Continuous cycling peritoneal dialysis (CCPD) is a continuous procedure where a machine automatically fills and drains the dialysis solution from the abdomen. CCPD takes about 10 to 12 hours, and can be done at night while sleeping.
Like CCPD, intermittent peritoneal dialysis (IPD) uses a machine to fill and empty the abdomen of solution, but it takes about 24 hours. This type of peritoneal dialysis can be done at home but is usually done in a hospital.
You should discuss your peritoneal dialysis options with your doctor. Some questions to ask:
- Am I a candidate for continuous ambulatory peritoneal dialysis?
- What are the risks and benefits of the type of peritoneal dialysis prescribed for me?
- Is it likely that I will have catheter problems, or need my peritoneal catheter replaced?
What is a peritoneal catheter?
Before you can begin peritoneal dialysis, you must have a special tube (catheter) placed in your abdomen so that dialysate solution can flow into and out of your abdominal cavity. If possible, the catheter should be placed at least 10 to 14 days before dialysis starts. Catheters often last for about three years before they need to be replaced.
What is peritoneal dialysis catheter manipulation?
Peritoneal dialysis is performed through a tube passing through the abdominal wall into the abdominal cavity. Occasionally, when this tube becomes blocked or malfunctions, an interventional radiologist can reposition the tube to restore function, without removing or replacing the tube. In this outpatient procedure, a wire is passed through the tube under X-ray guidance and the tube repositioned into a better location within the abdomen. The procedure typically takes less than an hour and the patient can return to peritoneal dialysis immediately. Catheter manipulation can be repeated in the future if necessary.

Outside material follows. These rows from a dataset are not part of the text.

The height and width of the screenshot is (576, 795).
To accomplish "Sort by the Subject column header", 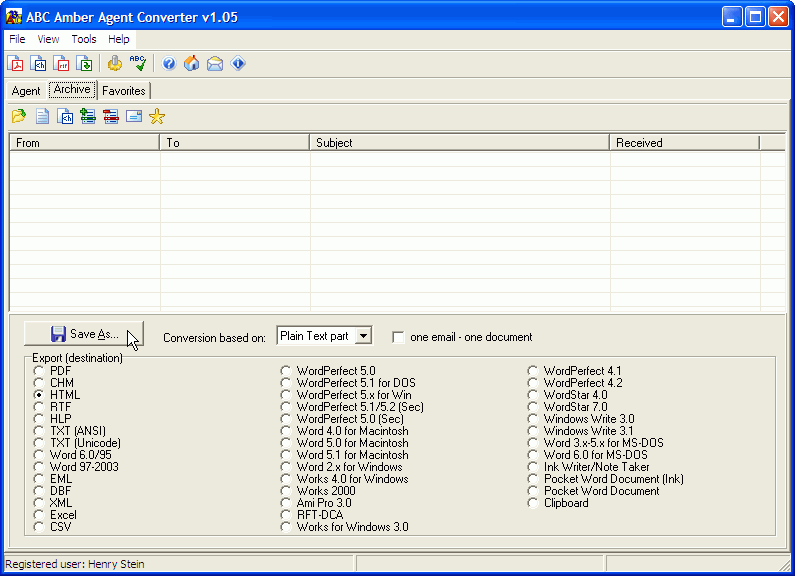I will click(x=459, y=143).
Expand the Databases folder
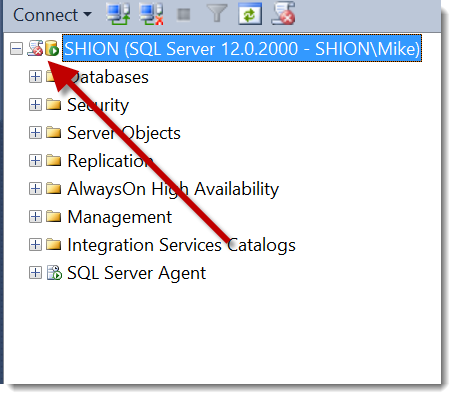This screenshot has width=475, height=410. tap(35, 77)
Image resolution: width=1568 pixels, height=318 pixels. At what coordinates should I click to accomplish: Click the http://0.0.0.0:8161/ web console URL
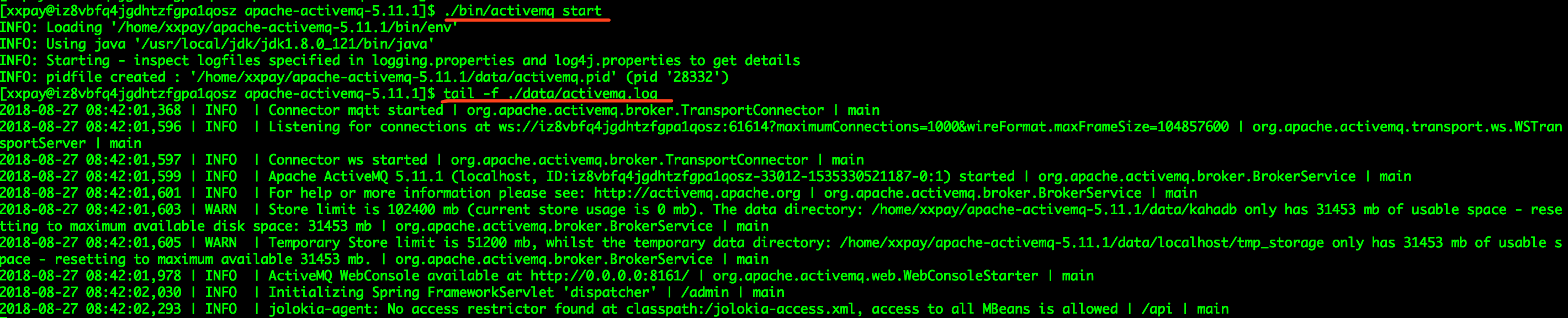point(610,276)

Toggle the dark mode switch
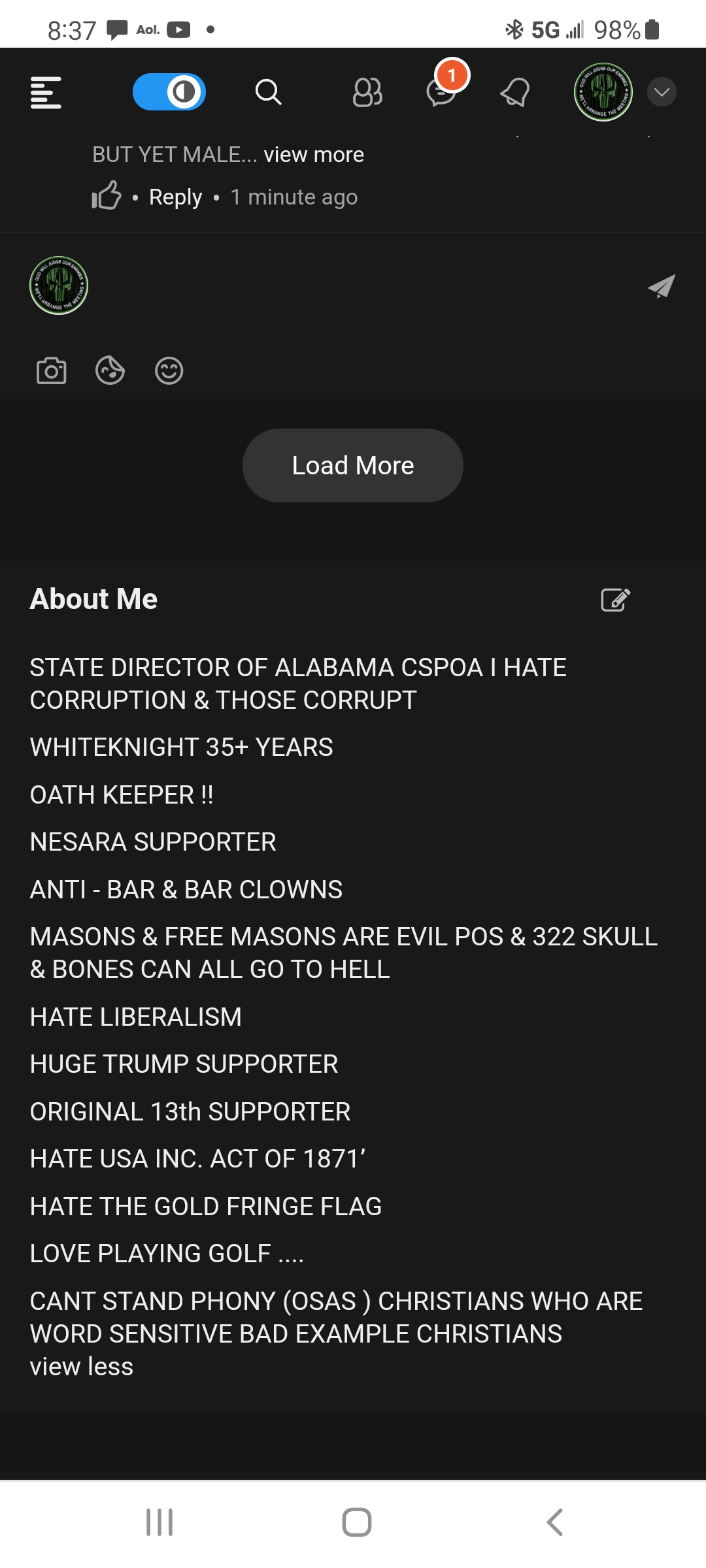pos(169,92)
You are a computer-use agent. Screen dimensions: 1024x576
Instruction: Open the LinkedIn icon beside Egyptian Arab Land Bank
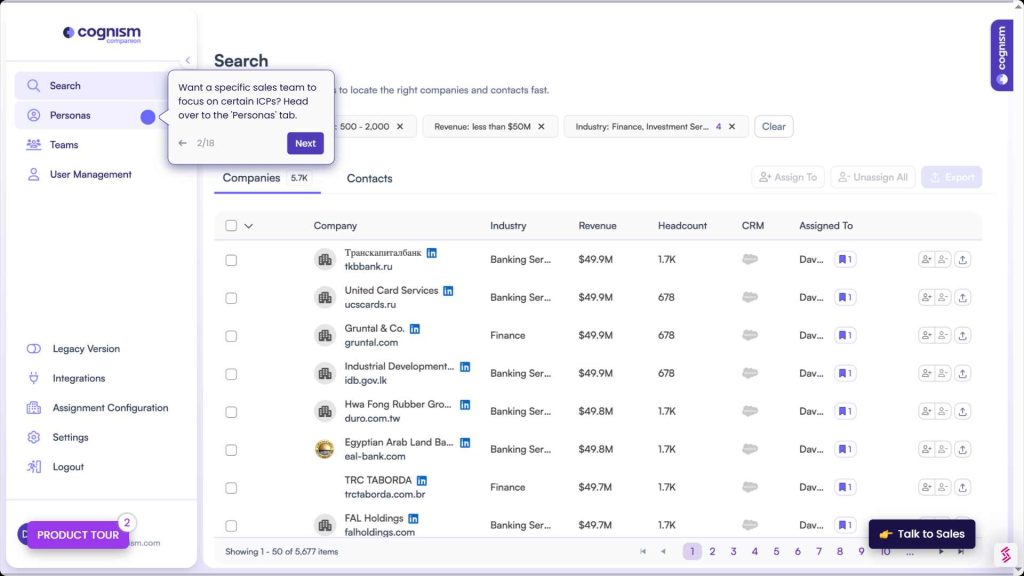464,443
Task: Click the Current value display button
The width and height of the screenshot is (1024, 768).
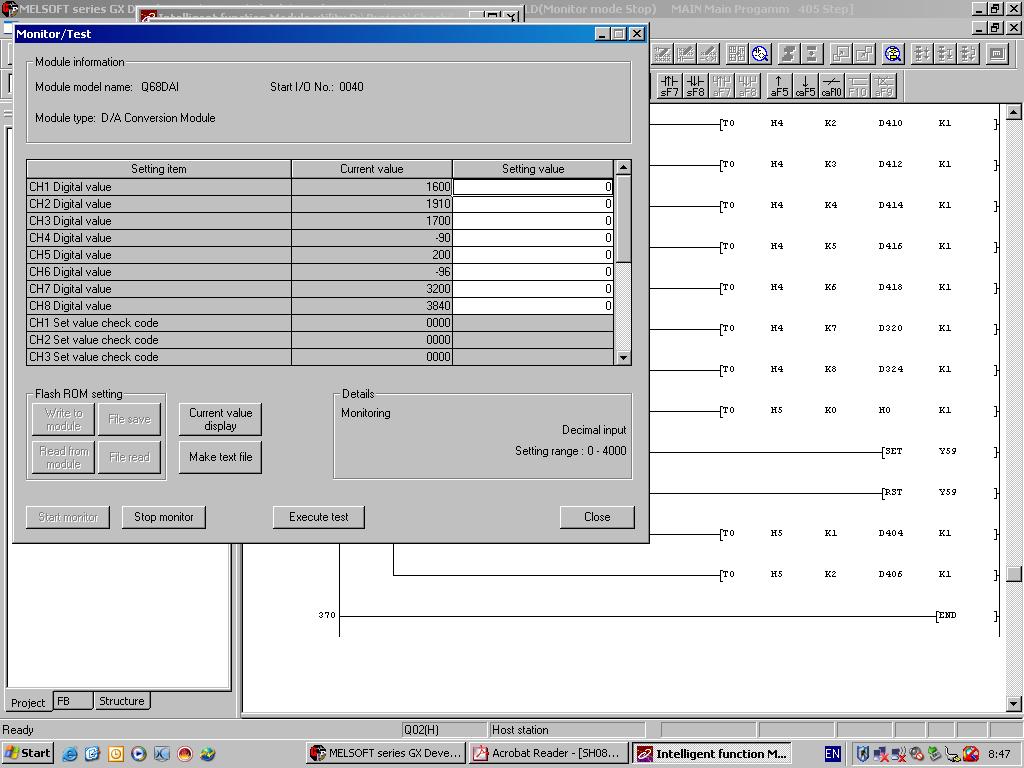Action: coord(220,419)
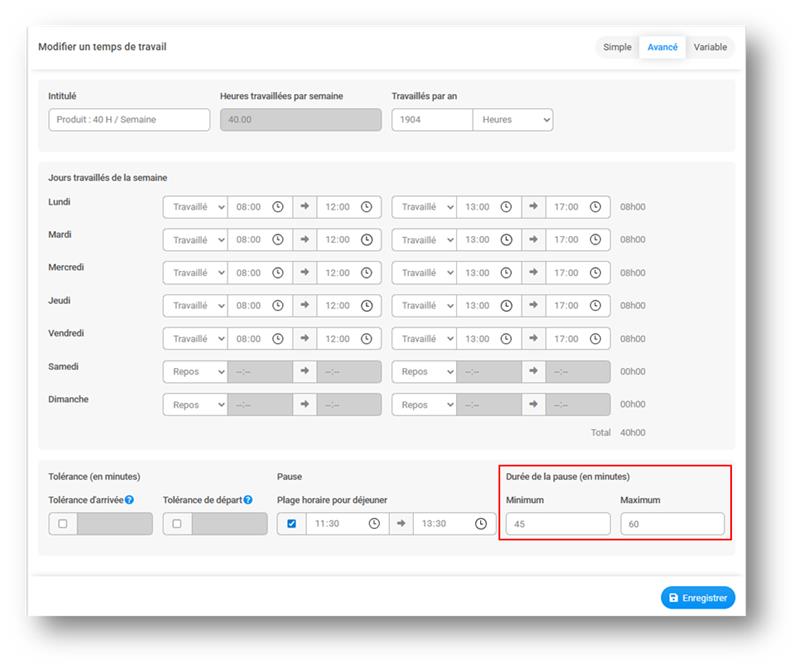Viewport: 800px width, 670px height.
Task: Click clock icon for Lundi 08:00 start time
Action: click(x=277, y=207)
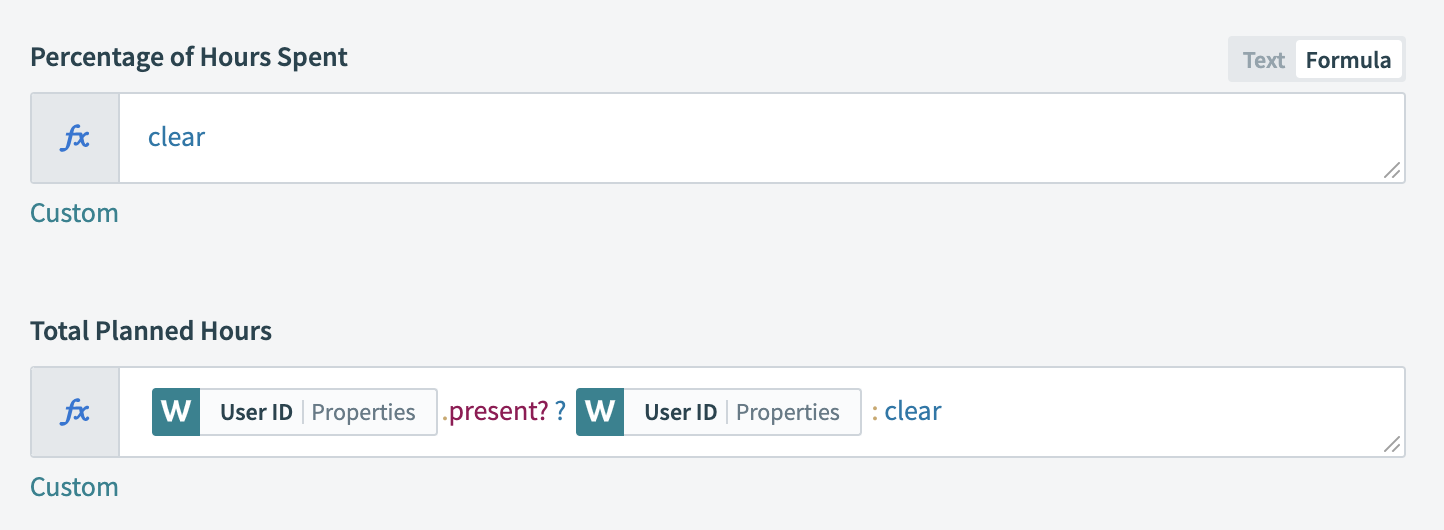Click Custom link under Total Planned Hours
1444x530 pixels.
(74, 487)
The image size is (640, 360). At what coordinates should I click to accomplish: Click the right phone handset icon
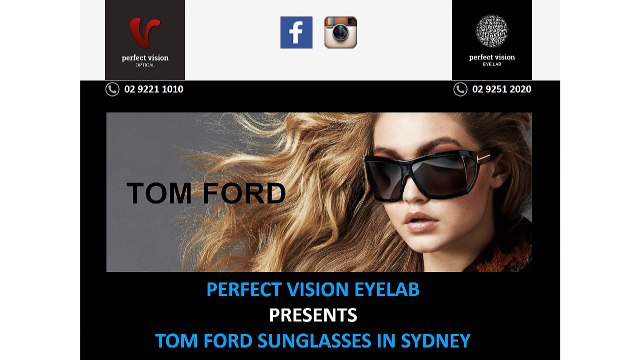(x=460, y=89)
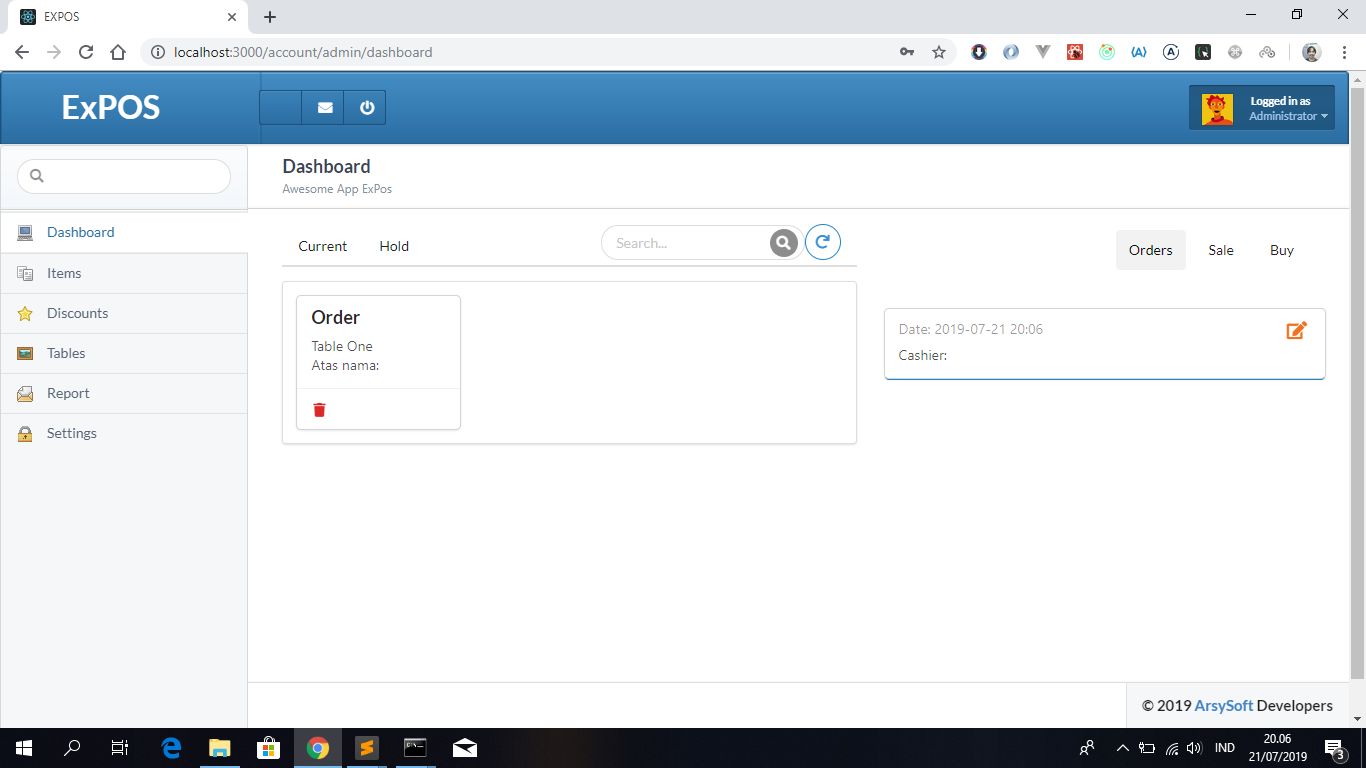Screen dimensions: 1366x768
Task: Open messages via the envelope icon
Action: 324,108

Are there any risks of peritoneal dialysis?
There is a risk of complications associated with peritoneal dialysis. These include inflammation of the lining of the abdominal wall (peritonitis), catheter tube infection, and increased abdominal pressure that may cause a hernia. When you get your catheter, you will learn about the warning signs of inflammation, infection and increased abdominal pressure due to peritoneal dialysis. Screening tests at the Dialysis Unit and regular self-examination of your catheter will help detect problems caused by your peritoneal dialysis.